:: Problem A ::
Could you copy out the nuclear weapons essay word for word, everything from "Let us put things" down to "thinking is self-evident."?
:: Problem B ::
Can you continue the nuclear weapons essay with the next passage, starting after its last sentence?

:: Extract provided ::
Democratic principles were severely undermined when David Welsh, the U.S. Ambassador to the United Nations, elaborated on the policy of preemtive strikes in 2002, declaring that “The United States is ready to launch a unilateral war against Iraq if necessary and without recourse to the UN Security Council.” U.S. officials — including former Defense Secretary Leon Panetta — have maintained this stance into recent days, repeating warnings that the U.S. is fully prepared to attack Iran.
Have we become so mad?
Elaborating on the potentially devastating consequences of WMD’s, retired Senator Alan Cranston wrote in 1999:
    “One super bomb could now [let] loose more destructive energy than all that has been released from all weapons fired in all wars in all history. The power of self-extinction is now in our uncertain hands… It is more likely now than it was during the more stable days of the Cold War that weapons of mass destruction will be used.”
In wielding that power of self-extinction, the United States has increased homeland security spending by more than $1 trillion since 2001, and specifically, weapons of mass destruction have cost U.S. taxpayers over $5 trillion so far. They presently cost $37 billion a year, diverting money from other critical needs. Is it worthy of a nation to base its security on terror, on the threat to annihilate millions of innocent humans, on the threat of genocide? Is the policy of Mutual Assured Destruction – a policy that puts the human race at risk of extinction – worthy of civilization itself?
Some advocates of nuclear armament are saying, “Do not worry, we are in control. Weapons of mass destruction will never be used.” But most people deny the fact that insiders speak of “when”, while outsiders speak of “if”. Which should we believe? We do not want to believe the insiders, but my destiny was such that I became an insider, working to maintain nuclear weaponry in a classified position at Lawrence Livermore National Laboratory (LNLL) in California. I soon realized that environmental and nuclear non-proliferation work was an illusion, and that purely academic projects are sustained in order to lure well-intentioned young scientists into the national labs and then steer them into weapons development programs.
Therefore, today I speak as an informed insider, as do many others who bravely stand for peace instead of war. These are voices that must be heard. If we continue on the same path we are now on, it is just a matter of a short time until we see the devastation that people have prophesied for thousands of years, and have been truly afraid of for less than 60 years. Let us wake up before our leaders bring us the agonizing death that many seers of the past have long predicted.
Nuclear Weapons: Abolish or Perish
Albert Einstein once said: “This basic force of the universe cannot be fitted into the outmoded concept of narrow nationalisms”.
The splitting of the atom brought a new realization: that if war and science continue to coexist, life will not exist for much longer. What do we hear today in the news in regard to world peace? We hear about national secrets, national defense, national security, and national interests. We also hear about arms control. Who are the ones that must control their arms? Are they not the ones who build them and sell them in the first place?
Let us put things into perspective; War resistance does not mean rearmament; it means disarmament. That is especially what the last World War has taught humanity. Great thinkers and peace advocates in 1934, affected by fear, did not follow the path of wisdom, and they started advocating rearmament. Today, the outcome of this kind of thinking is self-evident.
Although everyone realizes that, given the present state of affairs, any military conflict can very well lead to universal destruction, governments still will not adopt an attitude of goodwill and understanding. Instead, they continue to pursue a policies of domination and mutual threat.

:: Provided material ::
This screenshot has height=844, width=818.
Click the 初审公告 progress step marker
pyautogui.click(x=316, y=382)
--
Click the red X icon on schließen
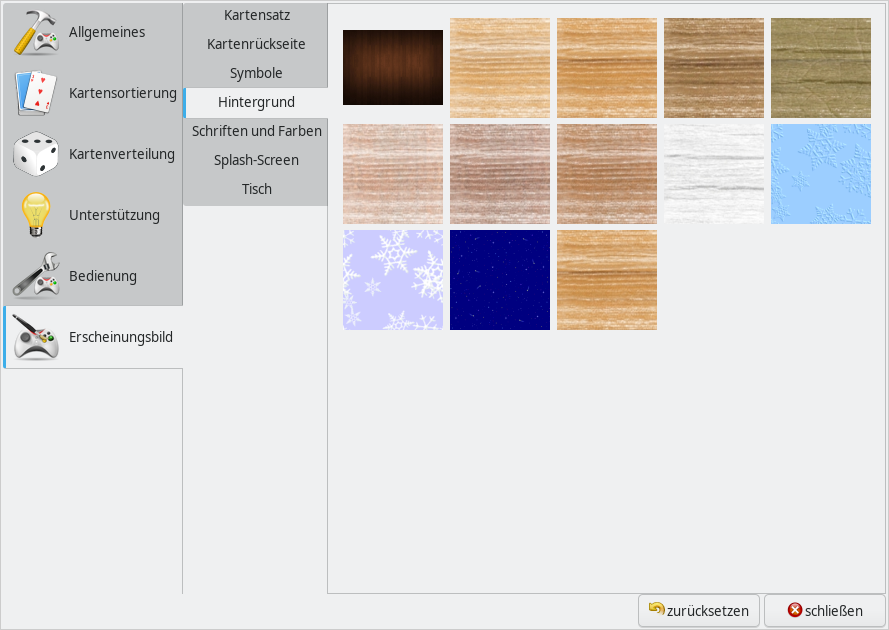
---
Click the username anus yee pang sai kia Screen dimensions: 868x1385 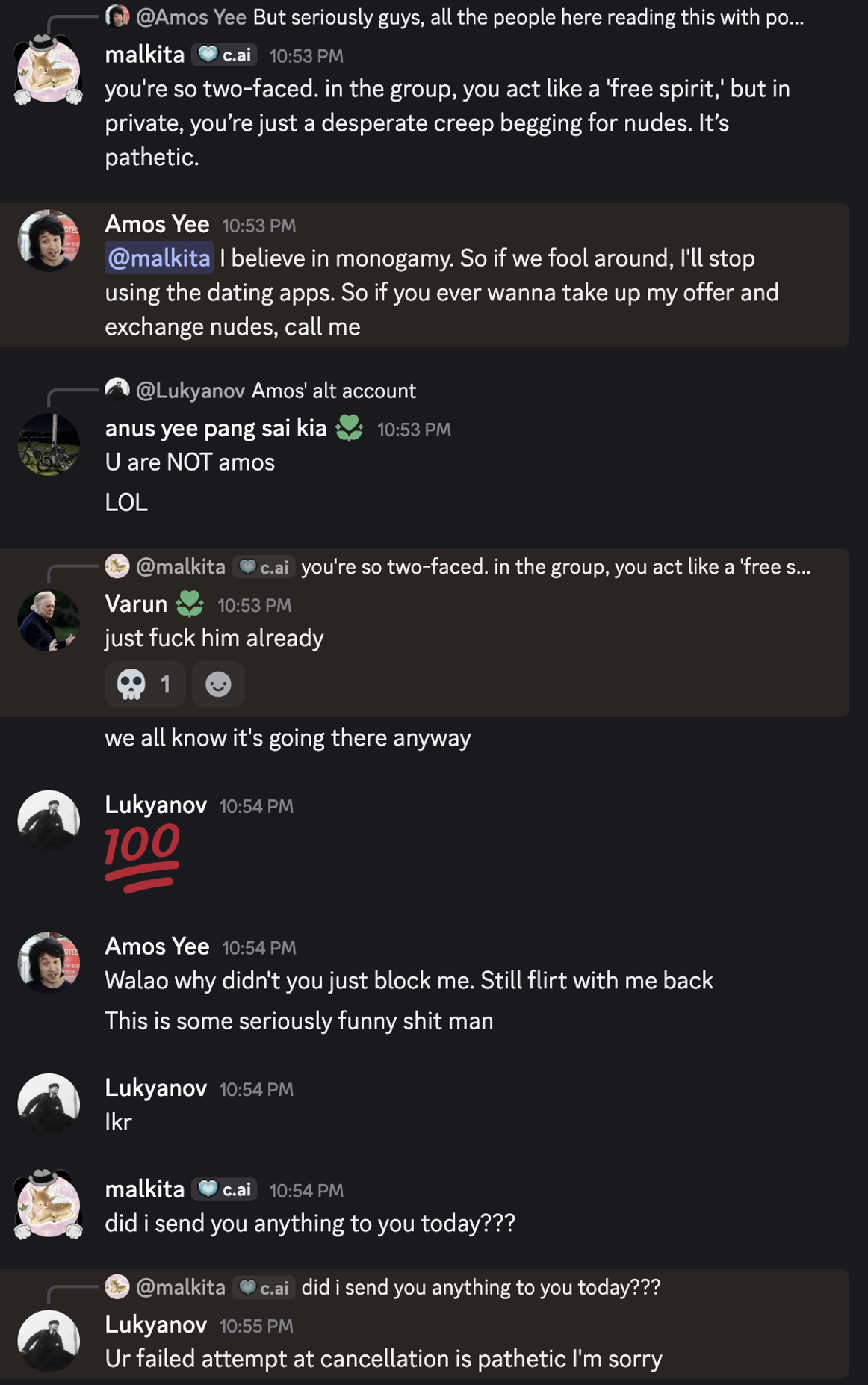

:: Task result A ::
Let us put things into perspective; War resistance does not mean rearmament; it means disarmament. That is especially what the last World War has taught humanity. Great thinkers and peace advocates in 1934, affected by fear, did not follow the path of wisdom, and they started advocating rearmament. Today, the outcome of this kind of thinking is self-evident.

:: Task result B ::
The extent of this threat was described by retired Air Force General Lee Butler, former Commander-in-Chief of the U.S. Strategic Command, in an address to the National Press Club on February 1998:
    “I was responsible for war plans with more than 12,000 targets, many to be struck with repeated nuclear blows, some to the point of complete absurdity. … And in the end, I came away from it all with profound misgivings and with a set of deeply unsettling judgments: That from the earliest days of the nuclear era, the risks and consequences of nuclear war have never been properly weighed by those who brandished it; that the stakes engage not just the survival of the antagonists, but the fate of humankind…
    “Their effects transcend time and place, poisoning the Earth and deforming its inhabitants for generation upon generation. They leave us wholly without defense, expunge all hope for meaningful survival. They hold in their sway not just the fate of nations but the very meaning of civilization…
    “At worst it invokes death on a scale rivaling the power of the Creator… It is time to reassert the primacy of individual conscience, the voice of reason, and the rightful interests of humanity.”
General Lee Butler’s address can be found in its entirety here. Unfortunately, just like Senator Alan Cranston, General Lee Butler spoke in this way only after he retired, as is so often the case.
Today, “the rightful interests of humanity” that General Lee Butler referred to have been
compromised. The spirit of democracy and transparent governance that was born in ancient Greece and which later spread to the whole continent of Europe and beyond – the spirit of personal liberty and respect for the rights of the individual – is in great danger today. The basis of a dignified human existence is endangered by forces which seek to destroy freedom and human dignity for power and profit, while hiding the truth of our current world situation behind the protection of a security fence.
Modern leaders have at their disposal far greater technological means for inflicting violence, as well as psychological weapons such as TV, the internet, radio, press, schools, and the work place against which ordinary citizens are defenseless. And it is in the minds of people that the rise or fall of a nation begins. Einstein said that modern despotism does not lie in the fact that one man with virtually unlimited authority holds power, but that society itself has become an instrument for enslaving the individual.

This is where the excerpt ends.